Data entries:
=======

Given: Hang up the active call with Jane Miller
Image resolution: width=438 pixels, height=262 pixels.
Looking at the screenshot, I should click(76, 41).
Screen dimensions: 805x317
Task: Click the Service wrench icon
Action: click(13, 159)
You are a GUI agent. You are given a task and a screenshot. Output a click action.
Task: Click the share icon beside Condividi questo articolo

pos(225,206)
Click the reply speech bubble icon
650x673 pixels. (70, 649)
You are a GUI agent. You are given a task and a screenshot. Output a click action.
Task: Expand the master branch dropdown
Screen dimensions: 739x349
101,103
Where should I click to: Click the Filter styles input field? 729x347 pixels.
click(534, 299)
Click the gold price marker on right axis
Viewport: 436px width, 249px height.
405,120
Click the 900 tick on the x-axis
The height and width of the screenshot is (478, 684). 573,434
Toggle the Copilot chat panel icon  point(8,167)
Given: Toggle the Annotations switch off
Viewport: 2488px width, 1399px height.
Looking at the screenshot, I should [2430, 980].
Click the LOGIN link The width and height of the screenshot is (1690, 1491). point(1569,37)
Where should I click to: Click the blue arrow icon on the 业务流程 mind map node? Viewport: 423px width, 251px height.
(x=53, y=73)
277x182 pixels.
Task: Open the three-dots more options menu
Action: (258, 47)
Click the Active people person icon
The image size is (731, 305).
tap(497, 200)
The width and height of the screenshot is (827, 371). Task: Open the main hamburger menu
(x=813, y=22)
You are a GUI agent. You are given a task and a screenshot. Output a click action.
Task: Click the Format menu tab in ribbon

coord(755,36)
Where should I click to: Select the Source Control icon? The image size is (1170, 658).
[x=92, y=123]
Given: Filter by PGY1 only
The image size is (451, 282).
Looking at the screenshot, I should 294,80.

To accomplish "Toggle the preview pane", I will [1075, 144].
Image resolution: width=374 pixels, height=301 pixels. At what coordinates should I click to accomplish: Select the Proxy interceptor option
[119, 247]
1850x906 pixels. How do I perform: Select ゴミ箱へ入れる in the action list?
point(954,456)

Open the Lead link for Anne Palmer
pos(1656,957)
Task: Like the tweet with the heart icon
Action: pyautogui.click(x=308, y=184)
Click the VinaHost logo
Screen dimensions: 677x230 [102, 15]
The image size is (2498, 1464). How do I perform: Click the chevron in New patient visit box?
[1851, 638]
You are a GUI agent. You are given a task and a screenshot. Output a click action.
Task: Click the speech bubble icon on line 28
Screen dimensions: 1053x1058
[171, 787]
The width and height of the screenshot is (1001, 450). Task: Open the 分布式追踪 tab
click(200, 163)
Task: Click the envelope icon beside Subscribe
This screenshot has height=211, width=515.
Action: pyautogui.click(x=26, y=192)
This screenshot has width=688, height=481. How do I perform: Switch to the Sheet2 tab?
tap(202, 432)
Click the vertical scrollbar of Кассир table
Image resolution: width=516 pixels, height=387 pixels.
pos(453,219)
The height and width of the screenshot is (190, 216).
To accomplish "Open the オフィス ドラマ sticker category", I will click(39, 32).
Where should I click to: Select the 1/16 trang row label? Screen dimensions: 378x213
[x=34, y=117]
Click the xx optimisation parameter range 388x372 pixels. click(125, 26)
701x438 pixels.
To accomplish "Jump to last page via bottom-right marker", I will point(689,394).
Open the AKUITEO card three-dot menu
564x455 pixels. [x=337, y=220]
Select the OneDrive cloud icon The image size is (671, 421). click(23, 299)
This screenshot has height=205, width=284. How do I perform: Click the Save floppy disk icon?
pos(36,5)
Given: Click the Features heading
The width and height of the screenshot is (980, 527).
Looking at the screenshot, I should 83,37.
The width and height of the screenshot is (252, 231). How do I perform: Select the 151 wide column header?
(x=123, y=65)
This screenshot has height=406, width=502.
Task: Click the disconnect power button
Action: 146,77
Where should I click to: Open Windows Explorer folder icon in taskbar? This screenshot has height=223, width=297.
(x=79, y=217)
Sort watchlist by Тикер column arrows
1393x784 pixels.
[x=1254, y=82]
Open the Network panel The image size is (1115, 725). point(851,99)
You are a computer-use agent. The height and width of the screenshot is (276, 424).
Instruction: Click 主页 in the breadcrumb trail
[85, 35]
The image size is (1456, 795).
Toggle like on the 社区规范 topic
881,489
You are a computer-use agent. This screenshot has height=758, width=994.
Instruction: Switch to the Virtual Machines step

=======

WRITTEN REQUEST:
Show every line of the entries above that contains the string "speech". Case counts.

THE ANSWER:
Click the reply speech bubble icon
Task: Click the speech bubble icon on line 28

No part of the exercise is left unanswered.